— start Given passage —

We will read works by both soldier and civilian authors-such as Tim O'Brien, Brian Turner, J.D. Salinger, Tadeusz Borowski, Tamiki Hara, Elizabeth Bowen, and Arthur Machen-and watch films depicting World War I, the Vietnam War, and other conflicts-such as 1917 and Apocalypse Now. As we do so, we will ask: How does the setting of war function as more than mere backdrop? Why does natural imagery become a standard trope for representing some of the most traumatic aspects of the war experience? As we contextualize our readings and viewings by looking to scholars of trauma as well as to environmental historians of war, we will consider some of the ways that the environmental aesthetics of war may be linked to our own hostilities towards the environment in a time of climate crisis.
Elective
COURSE TAGS
- Nature-Culture-Sustainability Studies Concentration
LAS E299-01
THE LESBIAN NOVEL
SECTION DESCRIPTION
To be a lesbian, according to Monique Wittig, seems the simplest and most complex mode of desiring: she who was interested in 'only' half of the population and had a violent desire for that half. In a world overcrowded by the voices and bodies of men, how does a lesbian carve out physical and imaginative space to let her desires free? This course will explore how this question has been addressed by daring, renegade lesbian writers who have used the medium of textual narrative to produce both history and future. Rather than reading these novels as historical document, sociological artifact, or even personal testaments, we will digest them as performance, wish-fulfillment, blueprint for a world in which love and sex between women reign.

— end Given passage —

§ Work to do
a - According to the course descriptions, how is Monique Wittig's idea that being a lesbian is both the simplest and most complex mode of desiring explained? Answer in one to three sentences.
b - Do these statements agree with the course descriptions? Answer yes or no for each and quote the deciding words.
(i) The war course includes films such as 1917 and Apocalypse Now.
(ii) The lesbian novel course will read its novels as historical documents.
(iii) The war course reads works by soldier authors only.
c - Can you reproduce the part of the course descriptions from "We will read" to "of climate crisis.", word for word?
The material comes from a source unrelated to the course descriptions.

— start Information shown —

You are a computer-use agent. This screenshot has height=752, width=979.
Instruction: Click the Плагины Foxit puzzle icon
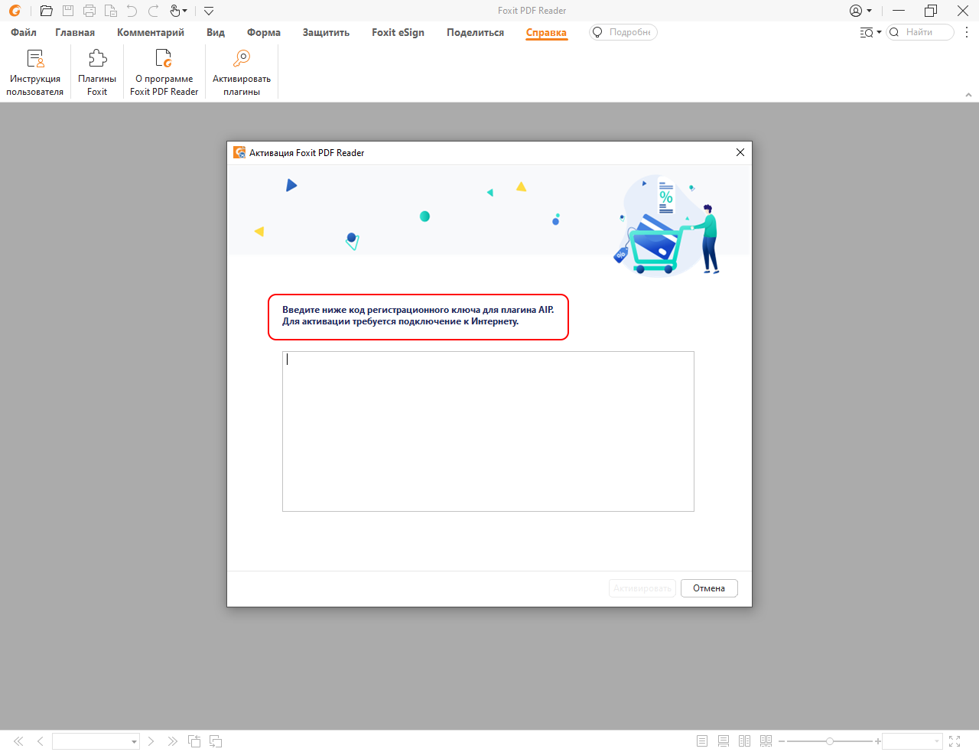click(97, 59)
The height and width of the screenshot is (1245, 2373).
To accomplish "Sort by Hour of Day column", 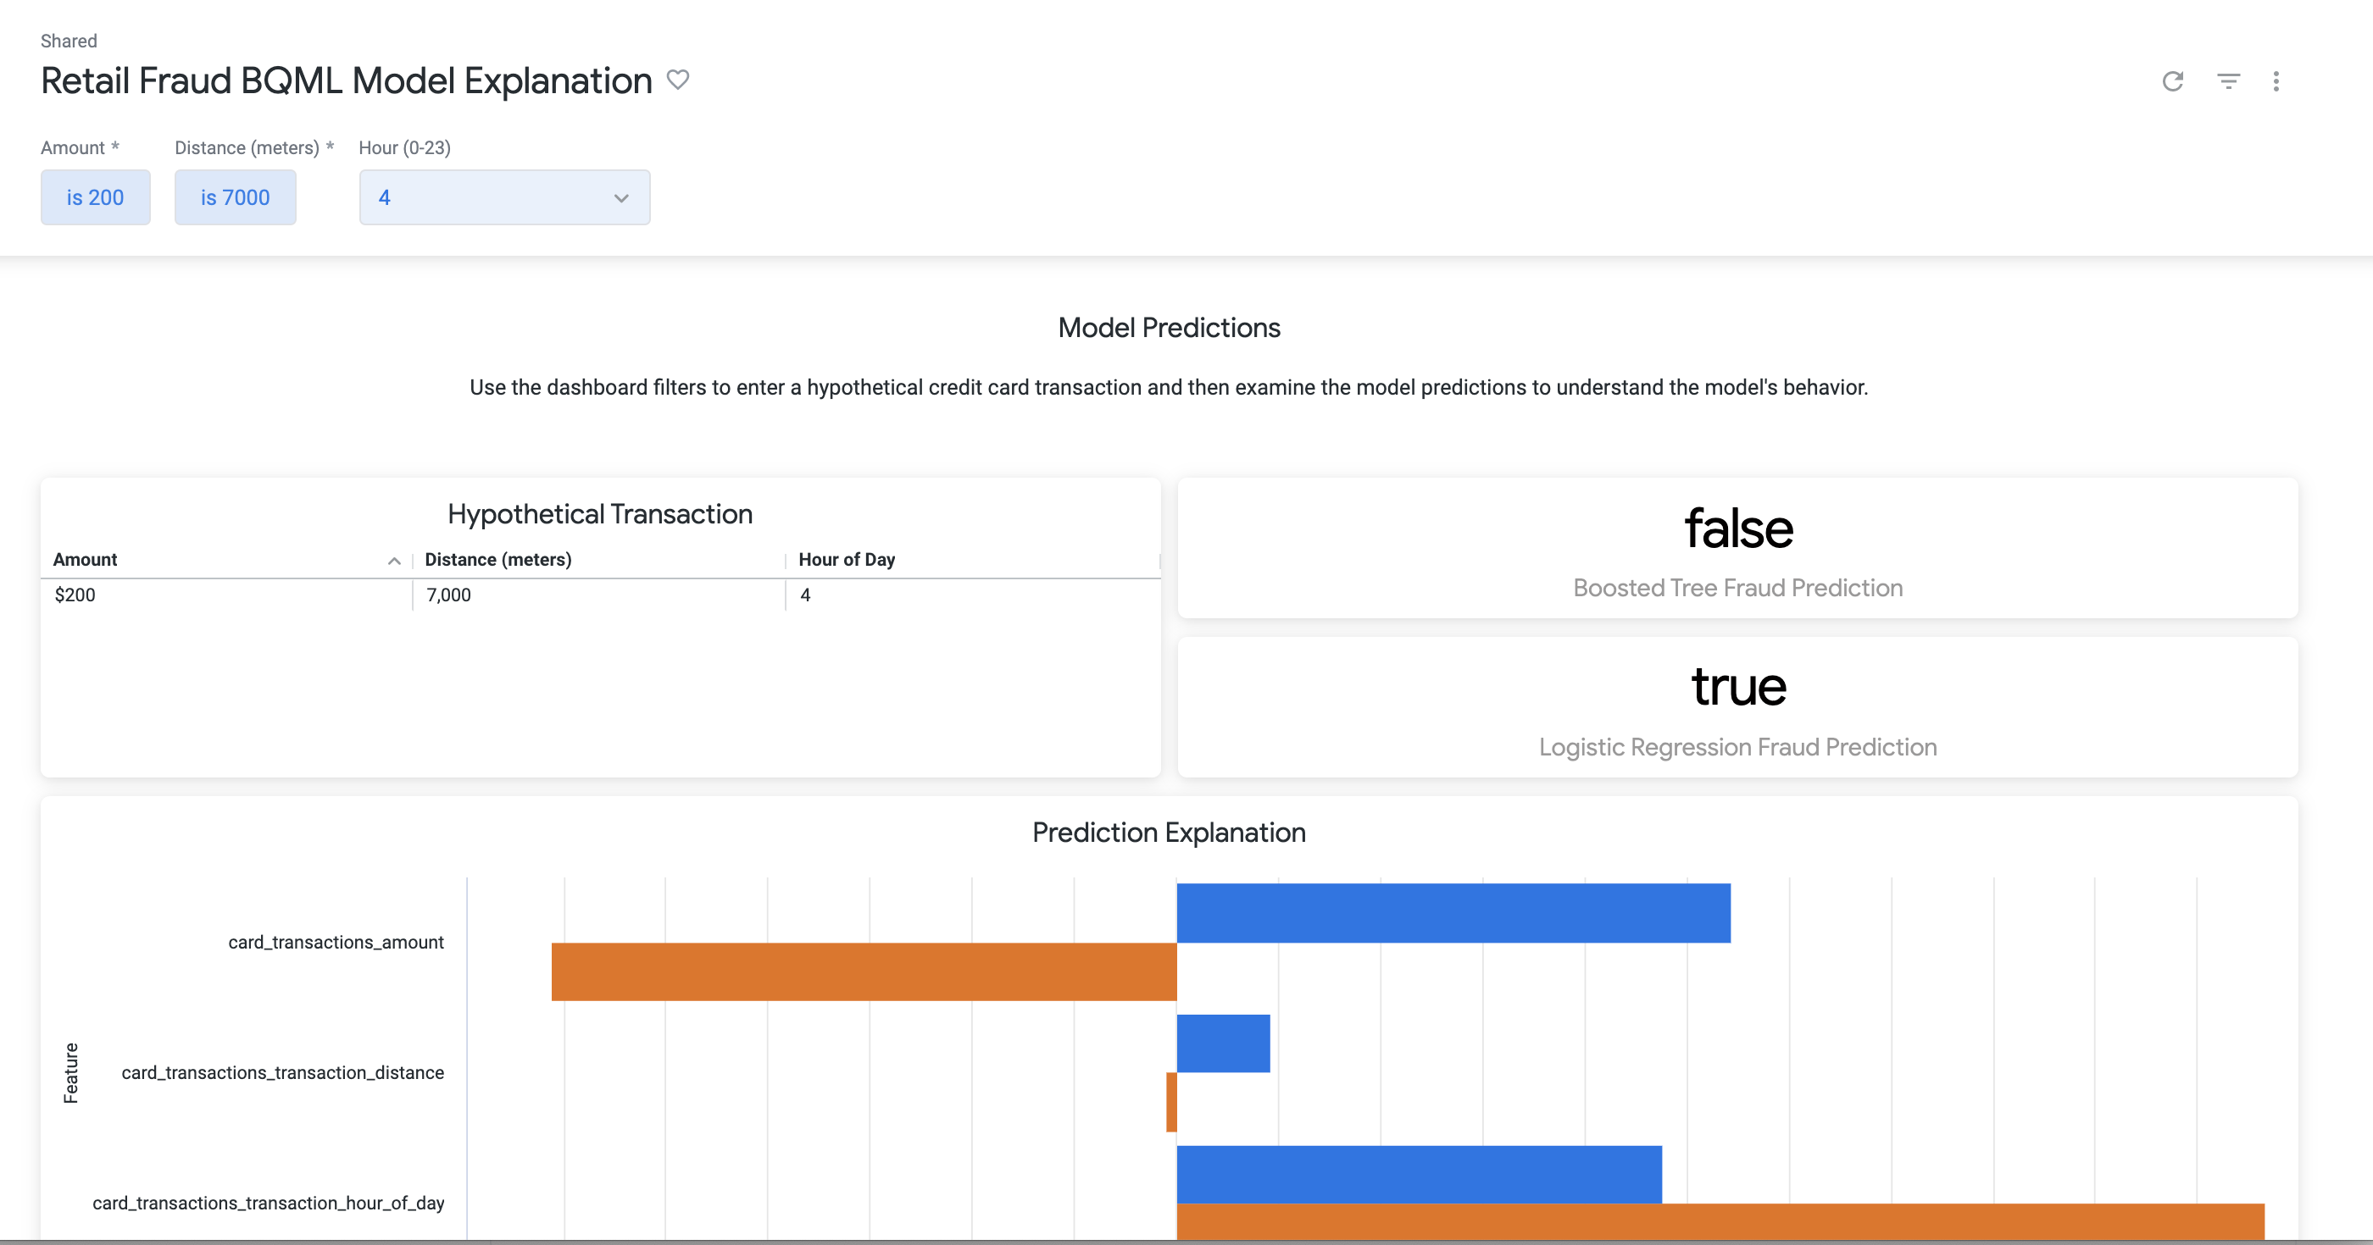I will (846, 559).
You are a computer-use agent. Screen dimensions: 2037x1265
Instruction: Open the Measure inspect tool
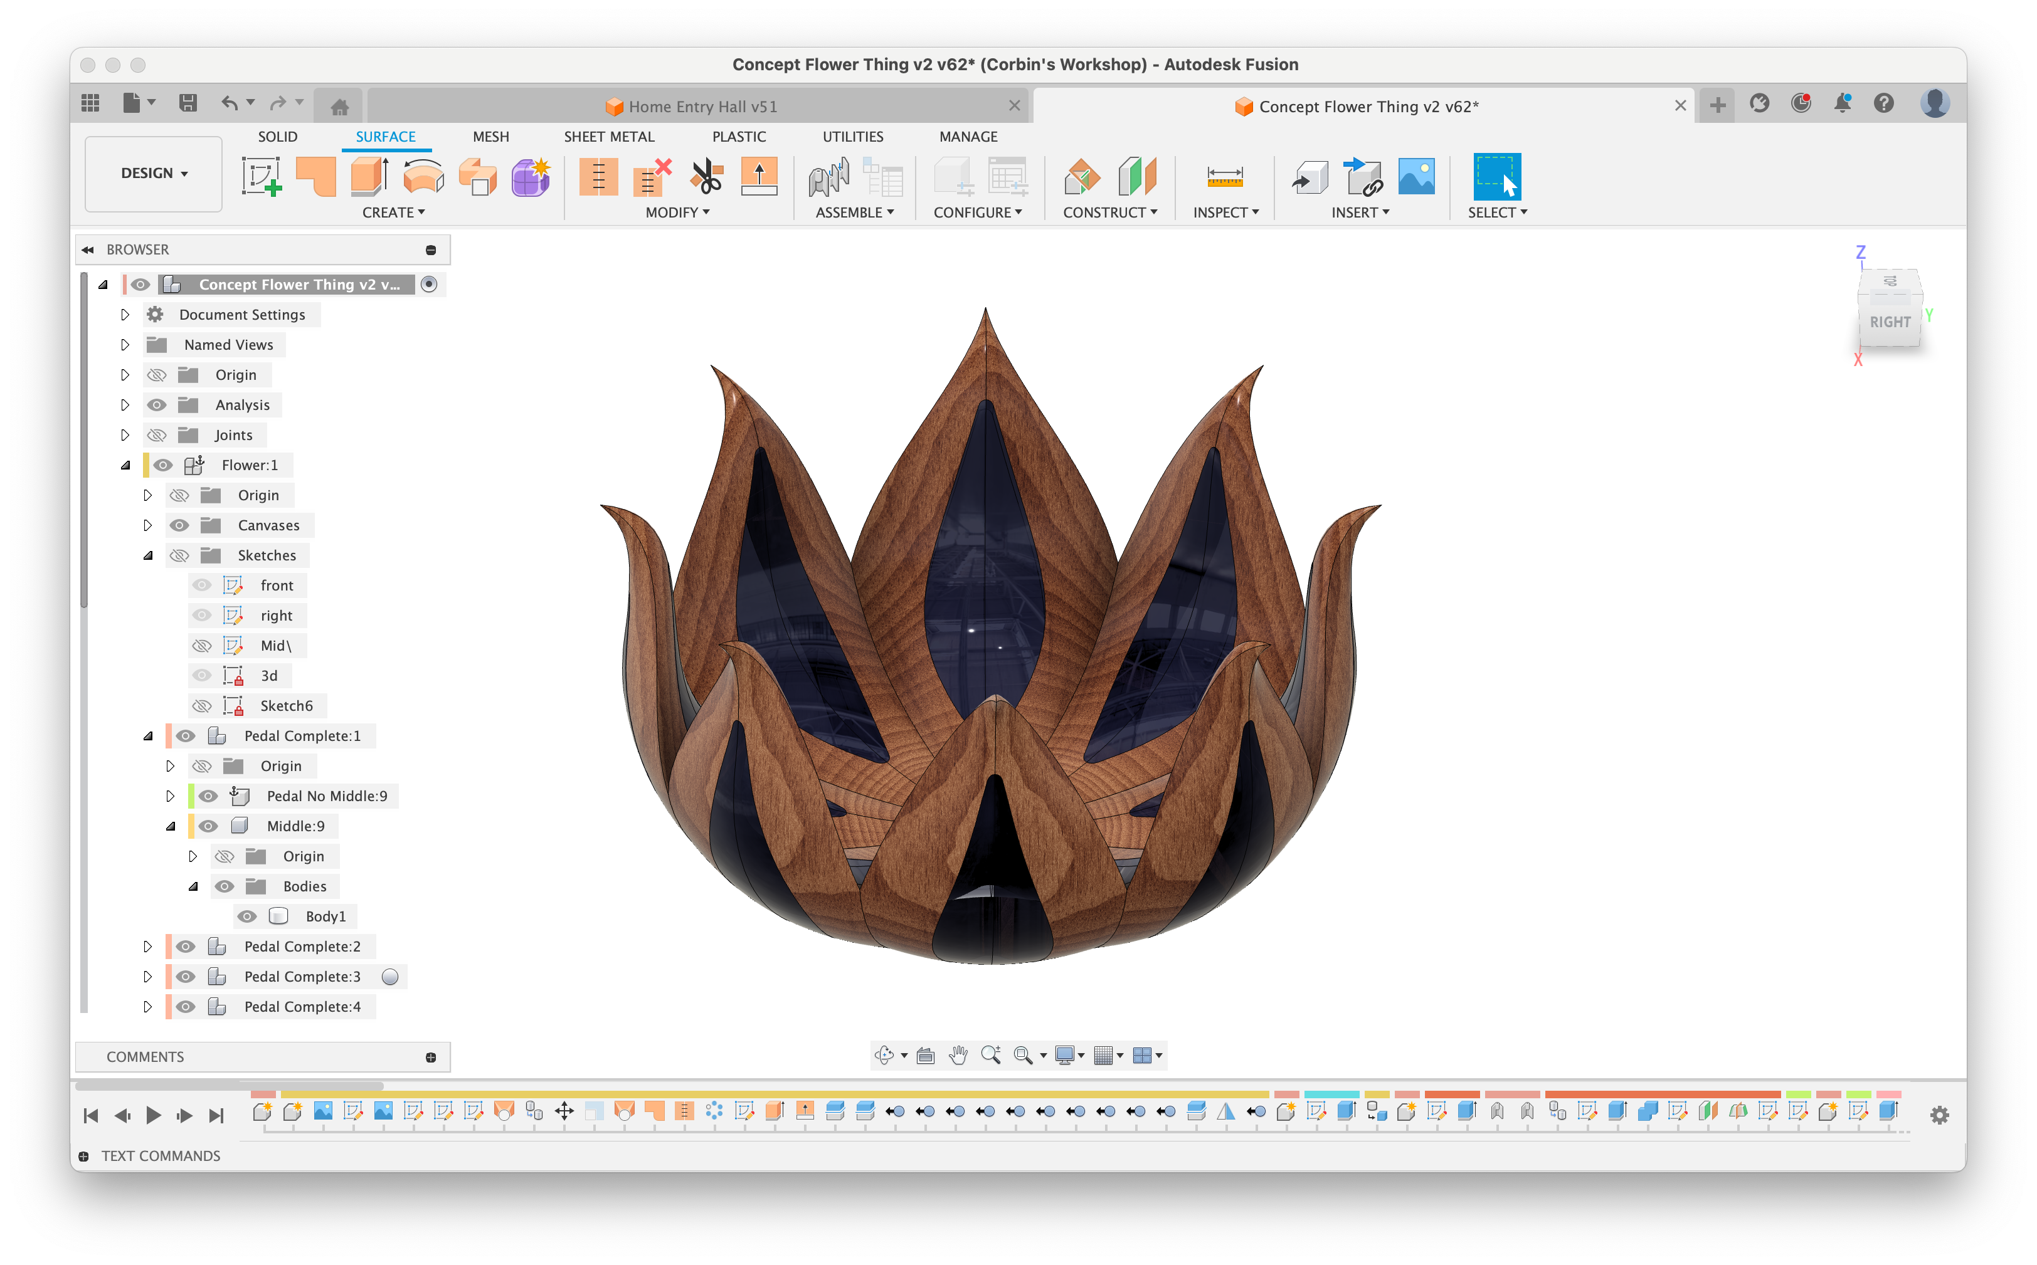click(1224, 177)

— end Information shown —

§ Answers below
a - It is explained as the position of "she who was interested in 'only' half of the population and had a violent desire for that half." Because of this, the lesbian seems to desire in both the simplest and the most complex way.

b -
(i) Yes: "watch films depicting World War I, the Vietnam War, and other conflicts-such as 1917 and Apocalypse Now."
(ii) No: "Rather than reading these novels as historical document, sociological artifact, or even personal testaments, we will digest them as performance, wish-fulfillment, blueprint for a world in which love and sex between women reign."
(iii) No: "We will read works by both soldier and civilian authors"

c -
We will read works by both soldier and civilian authors-such as Tim O'Brien, Brian Turner, J.D. Salinger, Tadeusz Borowski, Tamiki Hara, Elizabeth Bowen, and Arthur Machen-and watch films depicting World War I, the Vietnam War, and other conflicts-such as 1917 and Apocalypse Now. As we do so, we will ask: How does the setting of war function as more than mere backdrop? Why does natural imagery become a standard trope for representing some of the most traumatic aspects of the war experience? As we contextualize our readings and viewings by looking to scholars of trauma as well as to environmental historians of war, we will consider some of the ways that the environmental aesthetics of war may be linked to our own hostilities towards the environment in a time of climate crisis.